Spanning the river between Stockton and Thornaby this three arch road bridge is constructed of iron and stone. Whilst the finance for the new Millenium Bridge included significant contributions from a wide spread of external sources, Victoria Bridge was paid for mainly by locally raised funds. “Subscriptions” were raised from North Riding of Yorkshire, Durham County, Tees Conservancy Commissioners, Tramway Company, Water Board and North Eastern Railway Company. The balance of the cost was bourne by the two towns of Stockton and South Stockton (the latter we now know as Thornaby), in amounts proportionate to their Rateable Values. (This bridge replaced the 1771 five arch Stockton Bridge which itself spelled the end of Yarm as a port as it restricted onward passage to Yarm to only small vessels). Inscriptions at each end of the bridge include the following: “The Victoria Bridge was formally opened on the 20th June 1887and has been named THE VICTORIA BRIDGE in commemoration of the 50th year of the reign of her Most Gracious Majesty Queen Victoria….”
Together with the Transporter, Victoria Bridge vies for being my favourite.
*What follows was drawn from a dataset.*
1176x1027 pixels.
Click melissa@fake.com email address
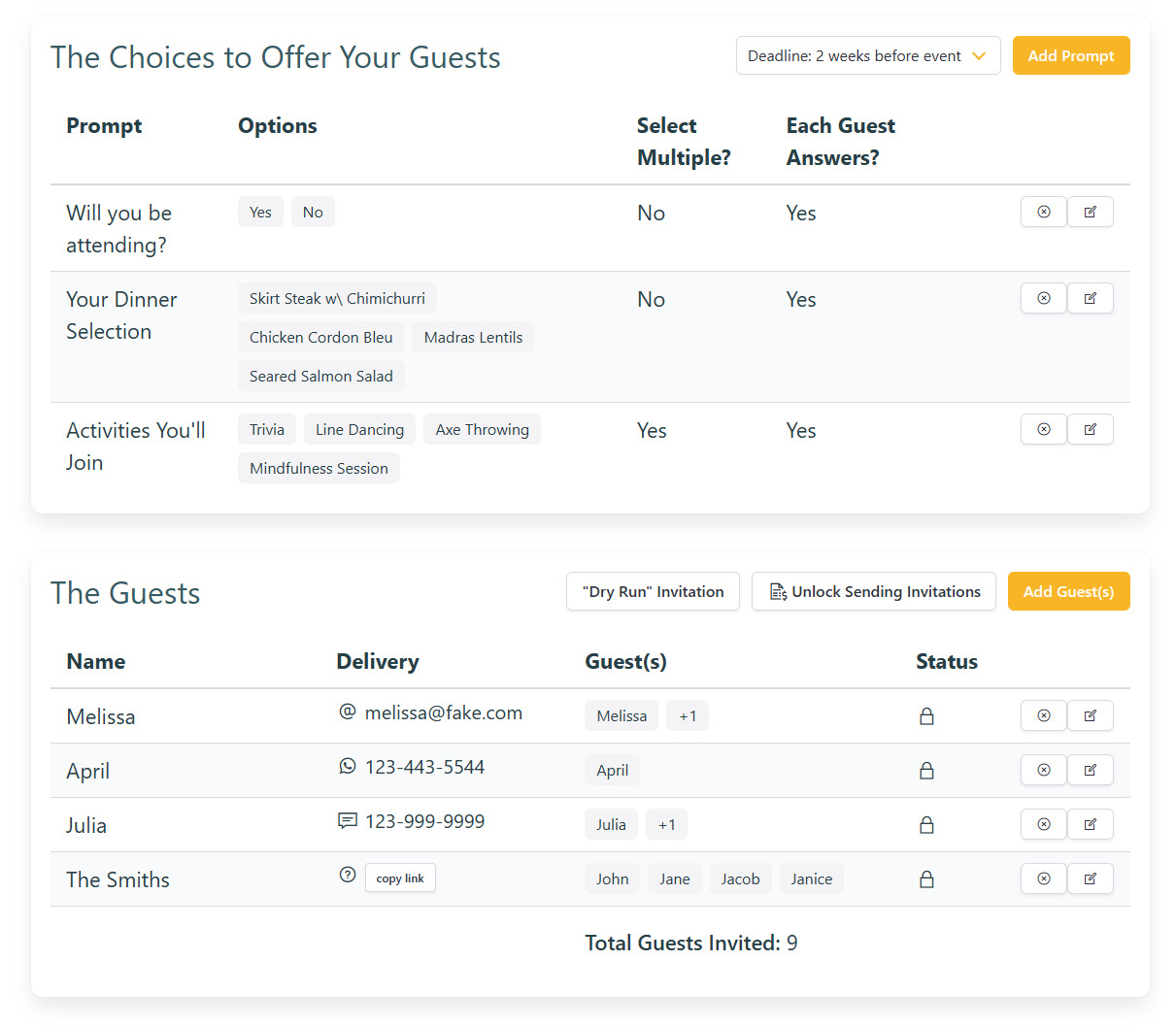click(x=443, y=713)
The Tranny is an outrageous and loveable anachronism – Victoria has a solid gracefulness. But then maybe it has more to do with the fact that on long training outings the former was the half way point and the latter meant that the long slog was almost over!
The rowing rule of the road through Victoria Bridge is quite straightforward. Always go downstream through the centre arch. Always come upstream through the Stockton side arch. If you fail to follow these rules you are blind to anything which may be coming in the opposite direction and therefore placing yourself and and others at serious risk.